Data for this task:
►

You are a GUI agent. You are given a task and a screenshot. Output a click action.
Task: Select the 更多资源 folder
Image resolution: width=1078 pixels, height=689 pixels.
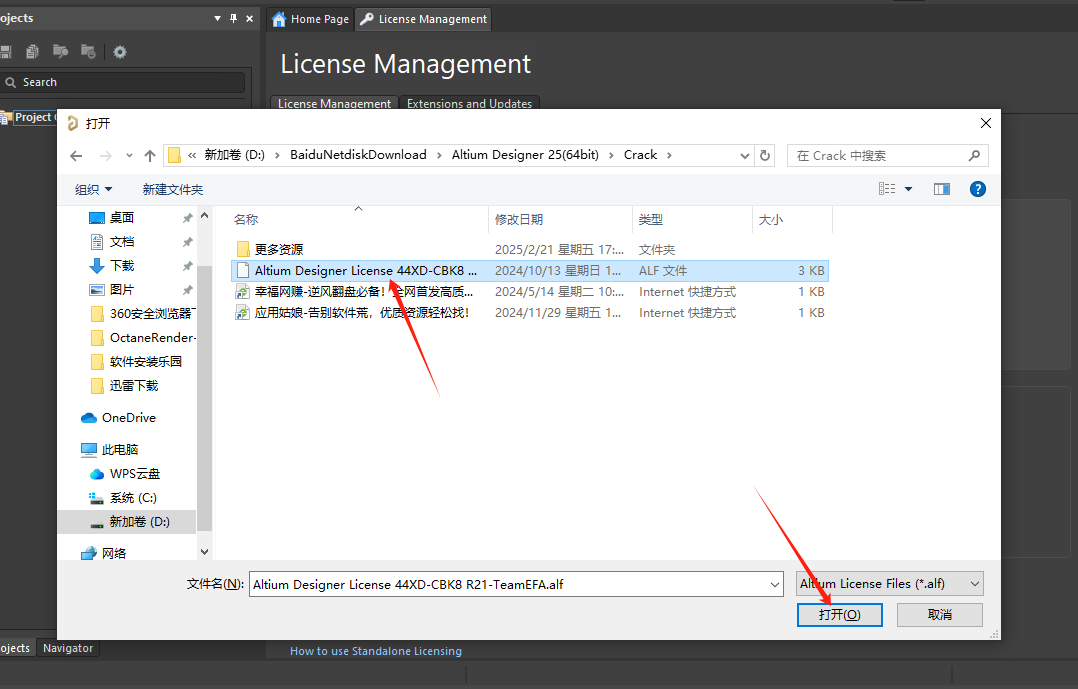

◄
►

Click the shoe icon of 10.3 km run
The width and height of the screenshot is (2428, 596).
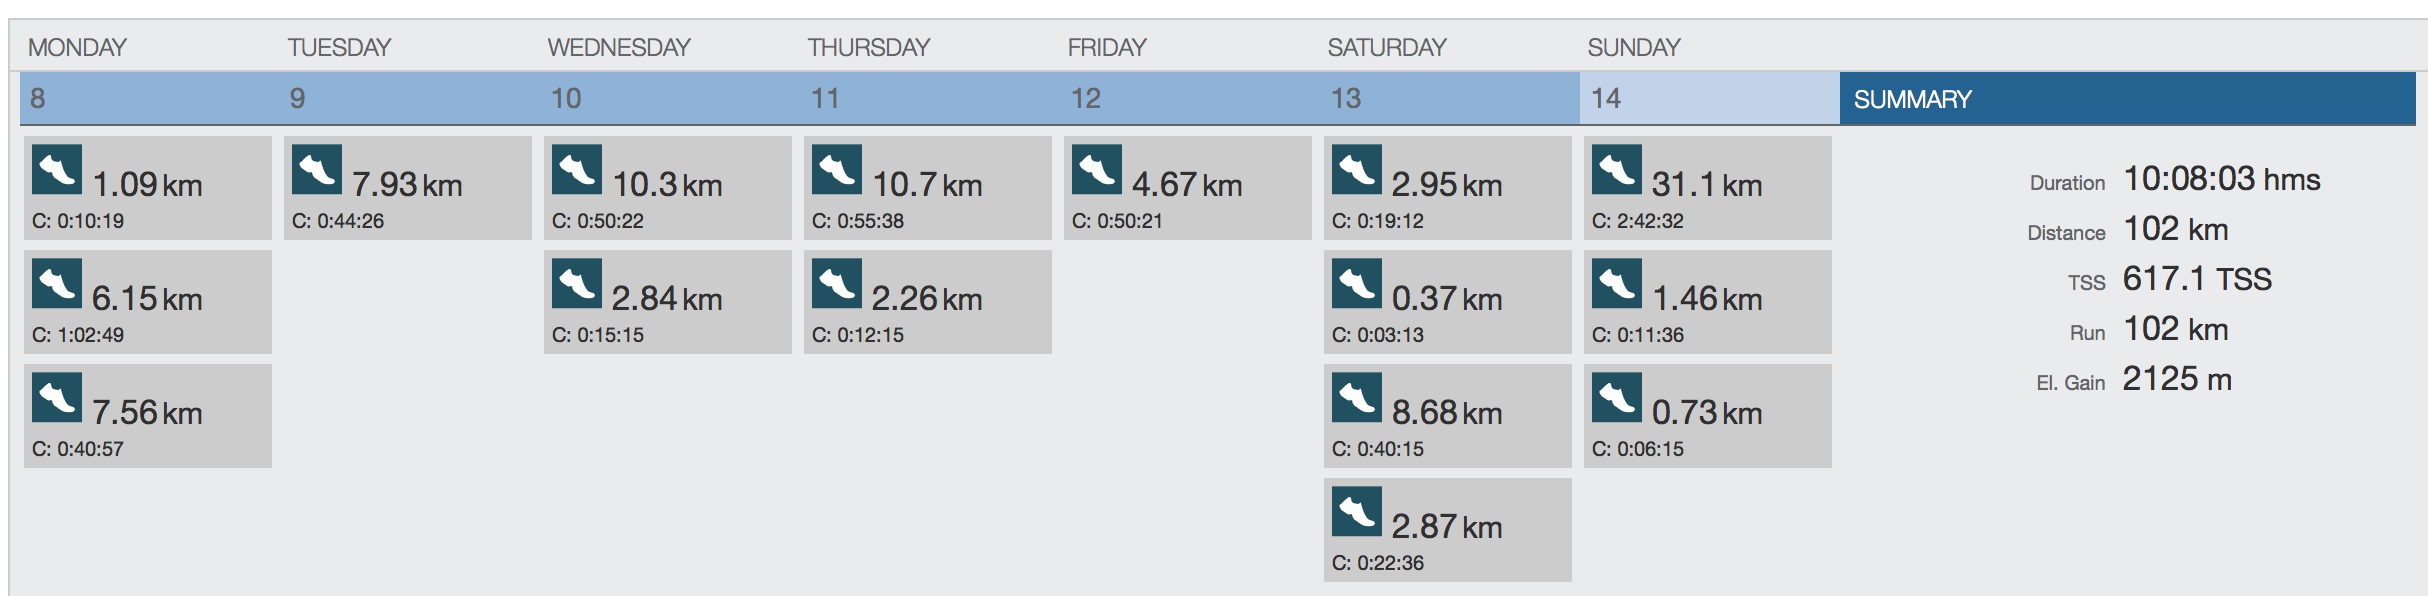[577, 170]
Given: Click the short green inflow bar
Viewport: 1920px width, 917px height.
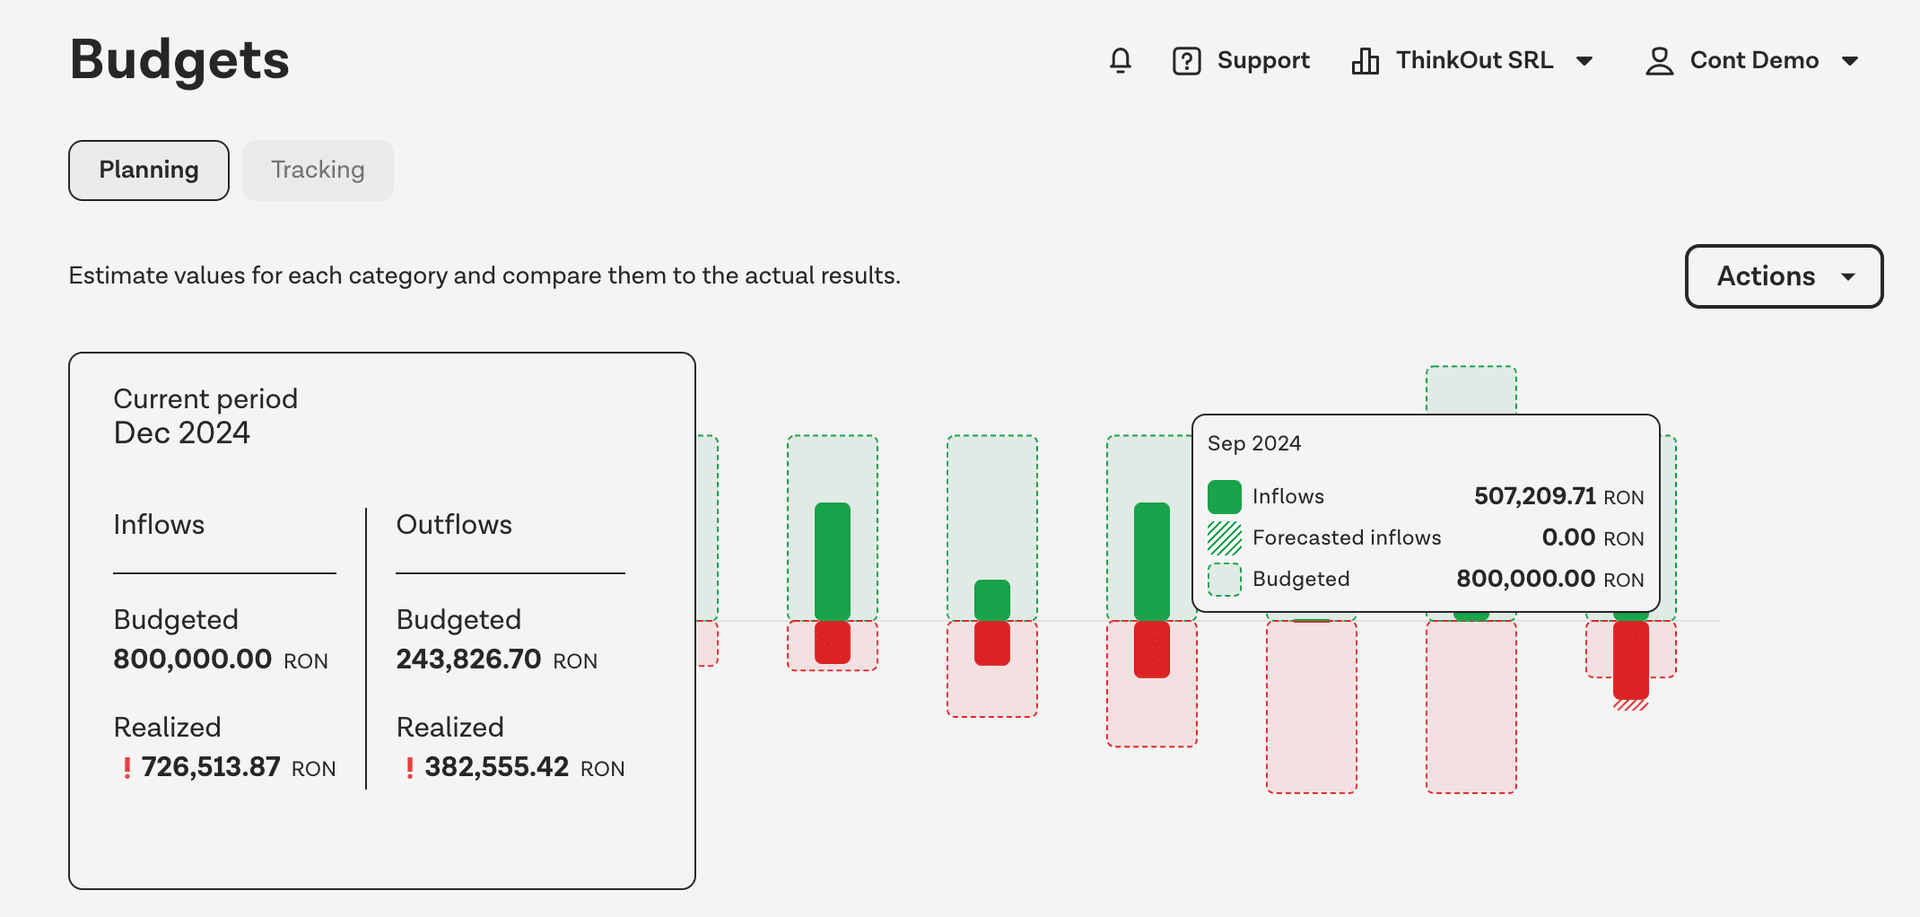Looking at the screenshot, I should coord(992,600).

◄
►

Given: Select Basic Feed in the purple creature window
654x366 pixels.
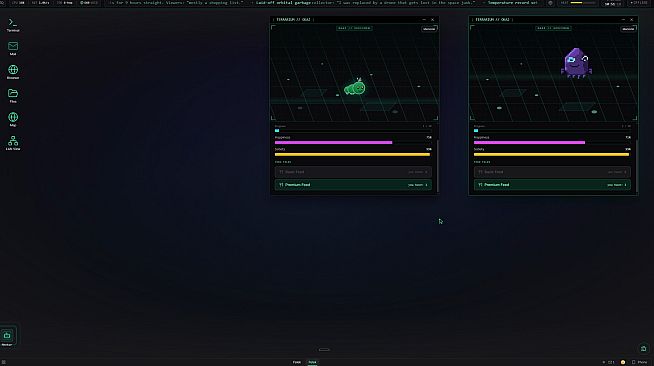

◄

Reproduce exactly the entries above, limited to the lines from the one with "You are a GUI" through the one with "Image resolution: width=1078", both included.

You are a GUI agent. You are given a task and a screenshot. Output a click action.
Task: Select the 更多资源 folder
Image resolution: width=1078 pixels, height=689 pixels.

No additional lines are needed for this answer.